## What to produce
Nothing in the records may change. Output them all exactly.

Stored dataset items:
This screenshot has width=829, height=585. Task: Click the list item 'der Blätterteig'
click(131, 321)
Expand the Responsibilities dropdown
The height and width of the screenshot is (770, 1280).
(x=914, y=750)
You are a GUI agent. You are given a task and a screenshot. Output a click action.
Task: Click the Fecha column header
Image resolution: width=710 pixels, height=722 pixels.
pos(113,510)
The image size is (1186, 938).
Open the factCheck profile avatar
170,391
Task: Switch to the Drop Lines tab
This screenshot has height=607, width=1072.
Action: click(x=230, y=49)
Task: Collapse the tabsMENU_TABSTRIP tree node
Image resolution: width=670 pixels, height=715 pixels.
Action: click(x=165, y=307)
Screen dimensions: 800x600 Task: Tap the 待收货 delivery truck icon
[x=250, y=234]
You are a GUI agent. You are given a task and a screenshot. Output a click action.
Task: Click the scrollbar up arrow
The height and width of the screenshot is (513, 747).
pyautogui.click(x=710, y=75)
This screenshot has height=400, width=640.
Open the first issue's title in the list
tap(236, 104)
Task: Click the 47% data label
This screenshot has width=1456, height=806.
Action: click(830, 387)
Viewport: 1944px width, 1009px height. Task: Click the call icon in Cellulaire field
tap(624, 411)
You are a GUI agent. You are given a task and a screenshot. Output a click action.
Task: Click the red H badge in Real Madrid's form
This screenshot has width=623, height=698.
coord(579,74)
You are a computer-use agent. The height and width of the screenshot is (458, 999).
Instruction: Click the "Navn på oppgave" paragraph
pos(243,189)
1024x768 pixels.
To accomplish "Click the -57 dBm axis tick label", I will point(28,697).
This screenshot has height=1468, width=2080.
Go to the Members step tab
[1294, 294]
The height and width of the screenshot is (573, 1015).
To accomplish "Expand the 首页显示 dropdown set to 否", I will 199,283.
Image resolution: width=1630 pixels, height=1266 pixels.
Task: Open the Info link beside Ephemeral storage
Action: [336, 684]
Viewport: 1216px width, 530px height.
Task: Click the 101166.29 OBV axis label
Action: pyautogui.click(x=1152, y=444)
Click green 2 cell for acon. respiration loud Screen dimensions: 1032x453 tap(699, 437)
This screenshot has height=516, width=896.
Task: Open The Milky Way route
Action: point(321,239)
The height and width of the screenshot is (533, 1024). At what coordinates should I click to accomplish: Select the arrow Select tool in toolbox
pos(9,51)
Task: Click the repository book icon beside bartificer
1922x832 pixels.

## Response
This screenshot has width=829, height=585. Task: Click the list item 'der Blätterteig'
click(131, 321)
Expand the Responsibilities dropdown
The height and width of the screenshot is (770, 1280).
(x=914, y=750)
You are a GUI agent. You are given a task and a screenshot. Output a click action.
Task: Click the Fecha column header
Image resolution: width=710 pixels, height=722 pixels.
pos(113,510)
The image size is (1186, 938).
Open the factCheck profile avatar
170,391
Task: Switch to the Drop Lines tab
This screenshot has height=607, width=1072.
Action: click(x=230, y=49)
Task: Collapse the tabsMENU_TABSTRIP tree node
Image resolution: width=670 pixels, height=715 pixels.
Action: click(x=165, y=307)
Screen dimensions: 800x600 Task: Tap the 待收货 delivery truck icon
[x=250, y=234]
You are a GUI agent. You are given a task and a screenshot. Output a click action.
Task: Click the scrollbar up arrow
The height and width of the screenshot is (513, 747).
pyautogui.click(x=710, y=75)
This screenshot has height=400, width=640.
Open the first issue's title in the list
tap(236, 104)
Task: Click the 47% data label
This screenshot has width=1456, height=806.
Action: click(830, 387)
Viewport: 1944px width, 1009px height. Task: Click the call icon in Cellulaire field
tap(624, 411)
You are a GUI agent. You are given a task and a screenshot. Output a click action.
Task: Click the red H badge in Real Madrid's form
This screenshot has width=623, height=698.
coord(579,74)
You are a computer-use agent. The height and width of the screenshot is (458, 999).
Instruction: Click the "Navn på oppgave" paragraph
pos(243,189)
1024x768 pixels.
To accomplish "Click the -57 dBm axis tick label", I will point(28,697).
This screenshot has height=1468, width=2080.
Go to the Members step tab
[1294, 294]
The height and width of the screenshot is (573, 1015).
To accomplish "Expand the 首页显示 dropdown set to 否", I will 199,283.
Image resolution: width=1630 pixels, height=1266 pixels.
Task: Open the Info link beside Ephemeral storage
Action: [336, 684]
Viewport: 1216px width, 530px height.
Task: Click the 101166.29 OBV axis label
Action: pyautogui.click(x=1152, y=444)
Click green 2 cell for acon. respiration loud Screen dimensions: 1032x453 tap(699, 437)
This screenshot has height=516, width=896.
Task: Open The Milky Way route
Action: point(321,239)
The height and width of the screenshot is (533, 1024). At what coordinates should I click to accomplish: Select the arrow Select tool in toolbox
pos(9,51)
Task: Click the repository book icon beside bartificer
1922x832 pixels.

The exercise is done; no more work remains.